◆ **SUPPLIED DATA**
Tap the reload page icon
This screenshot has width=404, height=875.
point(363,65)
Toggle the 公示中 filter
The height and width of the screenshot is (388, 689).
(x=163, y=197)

◆ **WORK REQUIRED**
The full listing must come back exactly as given.

◆ **OUTPUT OF THE EXERCISE**
Tap the reload page icon
This screenshot has width=404, height=875.
point(363,65)
Toggle the 公示中 filter
The height and width of the screenshot is (388, 689).
(x=163, y=197)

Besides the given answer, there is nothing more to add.